### Work item
Only one stretch of the data below is wanted: the lines starting at the one with "Click the video" and ending at the one with "Task: Click the Expires Within slider handle", both included, given again exactly.

[Stored items from a collection]
========================================================================
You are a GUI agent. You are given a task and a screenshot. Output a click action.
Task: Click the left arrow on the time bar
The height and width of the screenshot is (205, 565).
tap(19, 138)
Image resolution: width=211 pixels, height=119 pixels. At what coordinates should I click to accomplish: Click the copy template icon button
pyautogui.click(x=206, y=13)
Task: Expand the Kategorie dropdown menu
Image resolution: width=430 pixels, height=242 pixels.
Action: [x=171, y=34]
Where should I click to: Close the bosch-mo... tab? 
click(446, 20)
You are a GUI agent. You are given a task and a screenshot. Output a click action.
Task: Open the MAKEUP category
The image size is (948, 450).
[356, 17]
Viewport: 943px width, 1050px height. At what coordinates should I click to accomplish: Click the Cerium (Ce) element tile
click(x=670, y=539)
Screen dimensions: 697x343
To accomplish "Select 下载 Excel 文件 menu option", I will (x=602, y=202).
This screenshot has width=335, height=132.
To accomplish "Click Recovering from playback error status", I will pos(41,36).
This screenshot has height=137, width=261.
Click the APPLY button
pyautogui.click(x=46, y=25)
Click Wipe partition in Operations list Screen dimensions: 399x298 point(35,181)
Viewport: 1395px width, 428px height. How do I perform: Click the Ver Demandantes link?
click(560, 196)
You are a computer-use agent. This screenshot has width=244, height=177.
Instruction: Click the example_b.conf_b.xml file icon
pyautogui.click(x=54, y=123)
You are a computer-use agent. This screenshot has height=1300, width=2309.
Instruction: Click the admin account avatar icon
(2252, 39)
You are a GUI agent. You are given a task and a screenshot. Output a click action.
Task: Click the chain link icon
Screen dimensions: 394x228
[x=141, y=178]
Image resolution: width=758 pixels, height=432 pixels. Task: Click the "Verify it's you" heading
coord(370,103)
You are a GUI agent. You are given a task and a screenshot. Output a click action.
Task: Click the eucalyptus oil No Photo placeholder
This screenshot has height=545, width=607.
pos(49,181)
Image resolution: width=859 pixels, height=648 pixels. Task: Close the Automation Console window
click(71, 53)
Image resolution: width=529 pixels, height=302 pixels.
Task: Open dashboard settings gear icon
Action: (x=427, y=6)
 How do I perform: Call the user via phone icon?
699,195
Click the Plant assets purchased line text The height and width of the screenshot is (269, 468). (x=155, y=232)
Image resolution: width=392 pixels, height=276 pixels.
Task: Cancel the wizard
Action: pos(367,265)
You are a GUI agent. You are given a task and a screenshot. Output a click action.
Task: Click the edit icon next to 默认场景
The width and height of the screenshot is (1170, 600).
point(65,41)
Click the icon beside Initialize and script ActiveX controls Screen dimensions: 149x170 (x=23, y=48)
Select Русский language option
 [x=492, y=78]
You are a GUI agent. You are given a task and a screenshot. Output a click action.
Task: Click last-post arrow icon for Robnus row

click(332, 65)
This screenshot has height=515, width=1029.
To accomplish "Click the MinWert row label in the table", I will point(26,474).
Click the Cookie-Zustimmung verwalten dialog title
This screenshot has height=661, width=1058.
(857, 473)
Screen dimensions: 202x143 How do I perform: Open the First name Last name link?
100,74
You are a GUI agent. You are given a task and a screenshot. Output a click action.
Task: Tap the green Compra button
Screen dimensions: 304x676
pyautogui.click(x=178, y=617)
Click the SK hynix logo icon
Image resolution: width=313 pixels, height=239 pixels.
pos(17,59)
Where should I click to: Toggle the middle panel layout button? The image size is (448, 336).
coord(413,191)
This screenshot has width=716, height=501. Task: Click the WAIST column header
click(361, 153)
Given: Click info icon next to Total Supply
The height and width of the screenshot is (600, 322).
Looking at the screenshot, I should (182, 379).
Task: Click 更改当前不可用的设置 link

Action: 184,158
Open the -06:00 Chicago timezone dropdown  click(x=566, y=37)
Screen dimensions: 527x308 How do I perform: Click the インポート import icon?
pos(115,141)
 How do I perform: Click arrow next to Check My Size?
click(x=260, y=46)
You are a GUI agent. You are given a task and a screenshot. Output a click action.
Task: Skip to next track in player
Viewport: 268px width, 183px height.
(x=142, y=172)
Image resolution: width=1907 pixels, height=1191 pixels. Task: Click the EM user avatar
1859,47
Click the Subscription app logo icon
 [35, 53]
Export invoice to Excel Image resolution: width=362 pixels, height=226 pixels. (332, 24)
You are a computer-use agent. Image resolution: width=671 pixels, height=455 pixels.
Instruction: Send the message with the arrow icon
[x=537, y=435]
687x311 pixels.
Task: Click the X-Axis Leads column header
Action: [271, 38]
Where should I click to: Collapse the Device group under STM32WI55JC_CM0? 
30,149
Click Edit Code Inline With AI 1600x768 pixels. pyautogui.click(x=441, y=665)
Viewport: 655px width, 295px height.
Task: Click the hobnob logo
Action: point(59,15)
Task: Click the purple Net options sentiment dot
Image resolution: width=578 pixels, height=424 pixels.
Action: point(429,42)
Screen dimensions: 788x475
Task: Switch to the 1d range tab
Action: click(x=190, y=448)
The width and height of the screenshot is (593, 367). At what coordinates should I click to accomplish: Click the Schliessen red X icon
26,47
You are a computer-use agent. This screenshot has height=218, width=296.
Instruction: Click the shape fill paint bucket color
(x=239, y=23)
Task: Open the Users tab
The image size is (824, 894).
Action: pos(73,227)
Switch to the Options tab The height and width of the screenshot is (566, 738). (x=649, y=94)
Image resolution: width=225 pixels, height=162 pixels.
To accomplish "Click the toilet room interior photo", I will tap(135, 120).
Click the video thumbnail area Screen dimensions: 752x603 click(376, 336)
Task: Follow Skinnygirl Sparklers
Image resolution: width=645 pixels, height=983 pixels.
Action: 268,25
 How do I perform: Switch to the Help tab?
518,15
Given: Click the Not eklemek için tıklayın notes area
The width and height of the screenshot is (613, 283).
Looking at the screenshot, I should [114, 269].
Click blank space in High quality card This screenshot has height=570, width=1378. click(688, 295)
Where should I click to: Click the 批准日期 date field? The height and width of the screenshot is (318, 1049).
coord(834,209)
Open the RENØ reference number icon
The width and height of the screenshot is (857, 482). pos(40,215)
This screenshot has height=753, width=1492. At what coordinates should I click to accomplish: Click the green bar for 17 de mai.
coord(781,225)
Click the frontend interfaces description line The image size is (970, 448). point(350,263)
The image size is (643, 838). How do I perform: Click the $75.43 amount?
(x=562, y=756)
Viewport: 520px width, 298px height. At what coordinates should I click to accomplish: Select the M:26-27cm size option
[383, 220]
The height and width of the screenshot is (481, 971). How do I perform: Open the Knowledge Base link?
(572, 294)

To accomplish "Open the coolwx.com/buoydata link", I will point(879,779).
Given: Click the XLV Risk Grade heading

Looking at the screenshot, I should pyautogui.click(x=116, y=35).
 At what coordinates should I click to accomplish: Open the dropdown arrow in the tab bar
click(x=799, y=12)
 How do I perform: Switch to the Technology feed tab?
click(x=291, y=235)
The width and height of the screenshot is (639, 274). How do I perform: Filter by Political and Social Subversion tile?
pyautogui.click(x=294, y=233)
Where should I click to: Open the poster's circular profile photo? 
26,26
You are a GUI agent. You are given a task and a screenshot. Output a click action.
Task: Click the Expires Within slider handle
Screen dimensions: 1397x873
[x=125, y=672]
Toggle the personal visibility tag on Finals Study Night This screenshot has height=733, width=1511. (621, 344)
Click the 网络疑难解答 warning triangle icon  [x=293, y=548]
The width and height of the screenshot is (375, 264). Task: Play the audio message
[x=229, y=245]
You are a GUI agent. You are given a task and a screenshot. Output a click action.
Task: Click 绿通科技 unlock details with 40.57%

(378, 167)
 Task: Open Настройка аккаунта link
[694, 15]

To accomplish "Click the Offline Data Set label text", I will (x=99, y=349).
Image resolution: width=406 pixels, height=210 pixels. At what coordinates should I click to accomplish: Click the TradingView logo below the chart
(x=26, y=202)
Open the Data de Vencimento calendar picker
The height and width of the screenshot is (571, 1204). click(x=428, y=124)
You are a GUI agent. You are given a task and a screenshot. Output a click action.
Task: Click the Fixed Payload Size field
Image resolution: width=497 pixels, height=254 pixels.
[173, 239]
========================================================================
### Solved exercise
Click the video thumbnail area Screen dimensions: 752x603 click(376, 336)
Task: Follow Skinnygirl Sparklers
Image resolution: width=645 pixels, height=983 pixels.
Action: 268,25
 How do I perform: Switch to the Help tab?
518,15
Given: Click the Not eklemek için tıklayın notes area
The width and height of the screenshot is (613, 283).
Looking at the screenshot, I should [114, 269].
Click blank space in High quality card This screenshot has height=570, width=1378. click(688, 295)
Where should I click to: Click the 批准日期 date field? The height and width of the screenshot is (318, 1049).
coord(834,209)
Open the RENØ reference number icon
The width and height of the screenshot is (857, 482). pos(40,215)
This screenshot has height=753, width=1492. At what coordinates should I click to accomplish: Click the green bar for 17 de mai.
coord(781,225)
Click the frontend interfaces description line The image size is (970, 448). point(350,263)
The image size is (643, 838). How do I perform: Click the $75.43 amount?
(x=562, y=756)
Viewport: 520px width, 298px height. At what coordinates should I click to accomplish: Select the M:26-27cm size option
[383, 220]
The height and width of the screenshot is (481, 971). How do I perform: Open the Knowledge Base link?
(572, 294)

To accomplish "Open the coolwx.com/buoydata link", I will point(879,779).
Given: Click the XLV Risk Grade heading

Looking at the screenshot, I should pyautogui.click(x=116, y=35).
 At what coordinates should I click to accomplish: Open the dropdown arrow in the tab bar
click(x=799, y=12)
 How do I perform: Switch to the Technology feed tab?
click(x=291, y=235)
The width and height of the screenshot is (639, 274). How do I perform: Filter by Political and Social Subversion tile?
pyautogui.click(x=294, y=233)
Where should I click to: Open the poster's circular profile photo? 
26,26
You are a GUI agent. You are given a task and a screenshot. Output a click action.
Task: Click the Expires Within slider handle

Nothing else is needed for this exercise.